[Entries supplied]

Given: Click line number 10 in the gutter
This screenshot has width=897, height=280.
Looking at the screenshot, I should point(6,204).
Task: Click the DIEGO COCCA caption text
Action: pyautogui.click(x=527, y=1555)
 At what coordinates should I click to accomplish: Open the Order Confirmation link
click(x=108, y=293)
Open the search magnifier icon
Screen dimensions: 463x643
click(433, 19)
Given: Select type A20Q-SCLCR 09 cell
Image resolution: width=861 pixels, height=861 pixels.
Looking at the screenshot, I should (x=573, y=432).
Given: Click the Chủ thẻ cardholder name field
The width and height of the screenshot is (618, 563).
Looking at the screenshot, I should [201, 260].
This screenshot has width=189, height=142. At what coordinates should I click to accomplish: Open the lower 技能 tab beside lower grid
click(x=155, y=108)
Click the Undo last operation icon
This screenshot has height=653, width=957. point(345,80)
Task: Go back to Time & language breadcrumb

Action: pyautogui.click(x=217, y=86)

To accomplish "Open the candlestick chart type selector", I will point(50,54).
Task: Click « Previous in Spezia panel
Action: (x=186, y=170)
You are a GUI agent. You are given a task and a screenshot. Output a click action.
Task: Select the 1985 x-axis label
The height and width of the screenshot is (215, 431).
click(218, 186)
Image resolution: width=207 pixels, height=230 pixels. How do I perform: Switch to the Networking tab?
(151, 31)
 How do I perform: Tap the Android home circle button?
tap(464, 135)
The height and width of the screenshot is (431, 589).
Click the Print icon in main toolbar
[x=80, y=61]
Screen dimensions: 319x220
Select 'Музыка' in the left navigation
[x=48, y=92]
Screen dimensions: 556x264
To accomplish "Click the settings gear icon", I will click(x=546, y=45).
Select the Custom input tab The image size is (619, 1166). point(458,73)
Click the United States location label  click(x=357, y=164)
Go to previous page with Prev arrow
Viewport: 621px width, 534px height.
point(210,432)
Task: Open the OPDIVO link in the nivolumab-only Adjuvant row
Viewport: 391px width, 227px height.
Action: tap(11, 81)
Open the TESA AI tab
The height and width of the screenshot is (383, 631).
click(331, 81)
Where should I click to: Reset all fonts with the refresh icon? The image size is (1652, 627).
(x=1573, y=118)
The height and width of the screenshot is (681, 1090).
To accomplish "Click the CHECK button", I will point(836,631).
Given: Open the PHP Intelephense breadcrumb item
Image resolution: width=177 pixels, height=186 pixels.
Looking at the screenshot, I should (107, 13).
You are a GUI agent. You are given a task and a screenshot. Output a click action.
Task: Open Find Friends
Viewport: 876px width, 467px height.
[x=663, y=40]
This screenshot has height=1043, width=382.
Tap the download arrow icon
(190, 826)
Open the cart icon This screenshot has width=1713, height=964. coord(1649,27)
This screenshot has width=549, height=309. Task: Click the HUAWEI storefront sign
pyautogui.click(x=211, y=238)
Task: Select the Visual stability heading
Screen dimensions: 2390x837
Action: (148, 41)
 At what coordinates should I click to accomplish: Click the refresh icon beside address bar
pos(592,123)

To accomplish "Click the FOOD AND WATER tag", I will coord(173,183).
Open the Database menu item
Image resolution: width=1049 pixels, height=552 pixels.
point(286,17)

[/Entries supplied]

Instructions for the task
Taking the entries above, write out exactly each line from the one holding "Click the Print icon in main toolbar" to the one holding "Task: Open the", both included, and stop there.

Solution to this task
Click the Print icon in main toolbar
[x=80, y=61]
Screen dimensions: 319x220
Select 'Музыка' in the left navigation
[x=48, y=92]
Screen dimensions: 556x264
To accomplish "Click the settings gear icon", I will click(x=546, y=45).
Select the Custom input tab The image size is (619, 1166). point(458,73)
Click the United States location label  click(x=357, y=164)
Go to previous page with Prev arrow
Viewport: 621px width, 534px height.
point(210,432)
Task: Open the OPDIVO link in the nivolumab-only Adjuvant row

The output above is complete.